● PROBLEM DESCRIPTION
Lines below that include the word "will" should each be copied.

[Records from a dataset]

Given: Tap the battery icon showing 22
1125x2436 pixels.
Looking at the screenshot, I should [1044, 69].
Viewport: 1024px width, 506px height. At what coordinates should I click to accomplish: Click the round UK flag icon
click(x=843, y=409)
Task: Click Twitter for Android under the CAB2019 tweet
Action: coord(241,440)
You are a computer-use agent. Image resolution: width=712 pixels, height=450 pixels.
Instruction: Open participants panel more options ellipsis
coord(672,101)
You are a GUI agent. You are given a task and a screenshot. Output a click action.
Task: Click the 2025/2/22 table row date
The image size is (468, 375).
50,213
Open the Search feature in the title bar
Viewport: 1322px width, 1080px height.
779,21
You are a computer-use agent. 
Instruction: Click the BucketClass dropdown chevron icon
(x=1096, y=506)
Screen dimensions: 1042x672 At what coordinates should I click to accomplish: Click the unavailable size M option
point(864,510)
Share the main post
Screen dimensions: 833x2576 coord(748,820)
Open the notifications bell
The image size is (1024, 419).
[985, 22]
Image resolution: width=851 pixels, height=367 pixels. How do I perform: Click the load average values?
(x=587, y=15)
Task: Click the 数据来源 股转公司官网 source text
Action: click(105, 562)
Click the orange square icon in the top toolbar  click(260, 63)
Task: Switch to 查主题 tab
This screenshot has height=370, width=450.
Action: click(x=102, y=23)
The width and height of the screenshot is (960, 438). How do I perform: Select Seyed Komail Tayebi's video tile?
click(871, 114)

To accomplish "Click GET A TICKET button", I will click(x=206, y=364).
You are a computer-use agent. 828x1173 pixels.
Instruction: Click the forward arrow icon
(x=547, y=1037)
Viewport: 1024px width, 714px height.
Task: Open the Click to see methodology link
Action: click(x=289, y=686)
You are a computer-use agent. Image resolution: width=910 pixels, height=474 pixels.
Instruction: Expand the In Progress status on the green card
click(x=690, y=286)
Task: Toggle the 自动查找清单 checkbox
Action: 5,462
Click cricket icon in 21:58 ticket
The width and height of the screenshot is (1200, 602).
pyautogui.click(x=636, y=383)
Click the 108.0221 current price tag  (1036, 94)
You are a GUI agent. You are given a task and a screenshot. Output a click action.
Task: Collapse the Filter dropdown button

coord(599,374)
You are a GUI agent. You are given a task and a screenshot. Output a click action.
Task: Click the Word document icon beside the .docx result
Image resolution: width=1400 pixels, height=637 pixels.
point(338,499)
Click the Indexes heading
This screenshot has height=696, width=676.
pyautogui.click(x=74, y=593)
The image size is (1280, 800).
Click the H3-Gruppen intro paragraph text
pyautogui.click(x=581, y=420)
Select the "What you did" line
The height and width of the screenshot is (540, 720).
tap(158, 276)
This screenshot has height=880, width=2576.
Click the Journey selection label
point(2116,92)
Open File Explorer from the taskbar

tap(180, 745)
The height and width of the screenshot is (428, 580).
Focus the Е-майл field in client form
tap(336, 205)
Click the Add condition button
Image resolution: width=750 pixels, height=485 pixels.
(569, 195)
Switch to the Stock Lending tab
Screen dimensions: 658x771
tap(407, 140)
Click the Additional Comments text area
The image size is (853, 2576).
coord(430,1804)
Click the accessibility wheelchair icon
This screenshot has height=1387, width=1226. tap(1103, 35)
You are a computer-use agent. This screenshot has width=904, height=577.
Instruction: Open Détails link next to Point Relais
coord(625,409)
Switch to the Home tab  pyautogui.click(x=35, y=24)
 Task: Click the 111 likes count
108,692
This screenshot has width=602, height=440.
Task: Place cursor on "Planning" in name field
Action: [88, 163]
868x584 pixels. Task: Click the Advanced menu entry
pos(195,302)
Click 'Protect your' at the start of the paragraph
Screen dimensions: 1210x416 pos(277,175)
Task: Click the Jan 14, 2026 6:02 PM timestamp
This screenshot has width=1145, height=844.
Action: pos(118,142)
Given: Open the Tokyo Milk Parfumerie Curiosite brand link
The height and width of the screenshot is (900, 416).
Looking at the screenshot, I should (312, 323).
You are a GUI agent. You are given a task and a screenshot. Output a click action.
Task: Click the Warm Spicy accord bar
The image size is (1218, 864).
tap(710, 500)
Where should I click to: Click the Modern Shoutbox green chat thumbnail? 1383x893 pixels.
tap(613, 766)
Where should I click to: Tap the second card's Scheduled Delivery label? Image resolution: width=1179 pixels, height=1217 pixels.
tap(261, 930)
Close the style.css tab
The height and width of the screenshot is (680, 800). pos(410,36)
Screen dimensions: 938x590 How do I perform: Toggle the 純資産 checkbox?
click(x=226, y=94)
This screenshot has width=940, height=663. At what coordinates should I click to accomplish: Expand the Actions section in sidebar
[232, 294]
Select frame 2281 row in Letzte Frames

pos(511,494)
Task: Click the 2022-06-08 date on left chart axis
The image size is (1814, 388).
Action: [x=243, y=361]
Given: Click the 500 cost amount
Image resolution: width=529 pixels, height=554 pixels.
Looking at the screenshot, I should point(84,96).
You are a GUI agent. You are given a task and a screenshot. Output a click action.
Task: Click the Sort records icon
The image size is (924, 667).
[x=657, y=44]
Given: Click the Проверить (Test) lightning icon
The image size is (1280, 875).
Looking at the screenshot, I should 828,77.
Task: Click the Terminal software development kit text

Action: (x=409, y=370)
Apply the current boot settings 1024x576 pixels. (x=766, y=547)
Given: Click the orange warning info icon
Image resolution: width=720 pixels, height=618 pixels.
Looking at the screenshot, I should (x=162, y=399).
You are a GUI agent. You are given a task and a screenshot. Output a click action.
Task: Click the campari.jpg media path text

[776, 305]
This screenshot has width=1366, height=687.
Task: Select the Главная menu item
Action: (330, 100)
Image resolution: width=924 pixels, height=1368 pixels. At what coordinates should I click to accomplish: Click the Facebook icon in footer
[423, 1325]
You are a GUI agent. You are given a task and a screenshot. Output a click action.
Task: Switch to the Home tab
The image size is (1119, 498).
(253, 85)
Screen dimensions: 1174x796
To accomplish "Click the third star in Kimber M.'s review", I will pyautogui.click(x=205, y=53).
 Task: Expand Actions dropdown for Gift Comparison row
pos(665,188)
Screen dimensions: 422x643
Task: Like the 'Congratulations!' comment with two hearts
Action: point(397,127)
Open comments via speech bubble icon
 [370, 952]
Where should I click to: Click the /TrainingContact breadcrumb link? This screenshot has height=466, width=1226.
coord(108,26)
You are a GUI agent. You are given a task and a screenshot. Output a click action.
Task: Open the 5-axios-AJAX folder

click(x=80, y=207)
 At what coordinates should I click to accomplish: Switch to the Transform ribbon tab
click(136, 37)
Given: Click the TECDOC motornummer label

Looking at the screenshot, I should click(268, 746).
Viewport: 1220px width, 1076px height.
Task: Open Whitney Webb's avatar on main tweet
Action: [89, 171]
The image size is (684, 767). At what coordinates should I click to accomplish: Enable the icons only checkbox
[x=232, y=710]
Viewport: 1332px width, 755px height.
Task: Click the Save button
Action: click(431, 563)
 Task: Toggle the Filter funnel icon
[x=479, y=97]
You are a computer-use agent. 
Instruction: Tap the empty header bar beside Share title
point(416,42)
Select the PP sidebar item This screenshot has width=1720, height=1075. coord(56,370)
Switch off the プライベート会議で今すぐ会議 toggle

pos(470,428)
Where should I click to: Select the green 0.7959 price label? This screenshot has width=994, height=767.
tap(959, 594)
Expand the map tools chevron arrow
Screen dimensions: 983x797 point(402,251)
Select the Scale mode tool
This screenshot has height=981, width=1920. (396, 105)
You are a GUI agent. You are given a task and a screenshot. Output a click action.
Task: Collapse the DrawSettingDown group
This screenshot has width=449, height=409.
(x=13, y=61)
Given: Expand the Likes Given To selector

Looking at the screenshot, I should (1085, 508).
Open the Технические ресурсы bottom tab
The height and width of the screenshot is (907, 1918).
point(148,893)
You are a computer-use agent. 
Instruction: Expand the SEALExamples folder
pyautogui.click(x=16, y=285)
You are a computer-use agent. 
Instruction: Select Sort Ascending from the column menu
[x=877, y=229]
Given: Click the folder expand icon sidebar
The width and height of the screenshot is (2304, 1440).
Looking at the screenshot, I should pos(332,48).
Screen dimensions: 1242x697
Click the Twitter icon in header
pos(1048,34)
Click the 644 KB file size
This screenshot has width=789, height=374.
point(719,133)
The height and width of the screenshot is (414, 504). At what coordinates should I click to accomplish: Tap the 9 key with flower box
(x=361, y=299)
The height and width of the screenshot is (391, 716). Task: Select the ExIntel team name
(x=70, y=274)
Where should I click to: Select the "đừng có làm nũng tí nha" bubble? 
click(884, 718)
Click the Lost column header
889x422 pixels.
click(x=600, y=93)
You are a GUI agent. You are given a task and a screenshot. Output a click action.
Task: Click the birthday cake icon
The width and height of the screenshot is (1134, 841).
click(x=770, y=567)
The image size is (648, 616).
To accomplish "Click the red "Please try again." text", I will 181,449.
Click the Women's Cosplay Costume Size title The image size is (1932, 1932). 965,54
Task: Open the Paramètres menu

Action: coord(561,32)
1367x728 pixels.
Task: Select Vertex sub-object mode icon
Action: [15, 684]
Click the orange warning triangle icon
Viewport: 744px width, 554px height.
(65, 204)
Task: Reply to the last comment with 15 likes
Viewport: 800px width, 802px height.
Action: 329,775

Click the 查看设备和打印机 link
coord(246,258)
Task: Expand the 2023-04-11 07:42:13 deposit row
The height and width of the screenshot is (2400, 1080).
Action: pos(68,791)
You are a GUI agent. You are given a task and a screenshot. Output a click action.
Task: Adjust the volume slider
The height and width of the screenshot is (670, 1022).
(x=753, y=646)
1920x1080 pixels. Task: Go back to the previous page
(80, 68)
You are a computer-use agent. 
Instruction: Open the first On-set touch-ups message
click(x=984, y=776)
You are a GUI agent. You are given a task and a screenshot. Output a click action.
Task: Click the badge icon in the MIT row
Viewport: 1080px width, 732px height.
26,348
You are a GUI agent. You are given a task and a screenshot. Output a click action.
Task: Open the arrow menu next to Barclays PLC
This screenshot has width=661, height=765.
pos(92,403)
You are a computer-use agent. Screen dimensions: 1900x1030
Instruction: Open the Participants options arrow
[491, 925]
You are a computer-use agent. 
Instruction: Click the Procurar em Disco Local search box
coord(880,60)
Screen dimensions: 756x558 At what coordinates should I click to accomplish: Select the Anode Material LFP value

● SOLUTION TO THIS TASK
To accomplish "Click GET A TICKET button", I will click(x=206, y=364).
To accomplish "Click the third star in Kimber M.'s review", I will pyautogui.click(x=205, y=53).
To accomplish "Click the red "Please try again." text", I will 181,449.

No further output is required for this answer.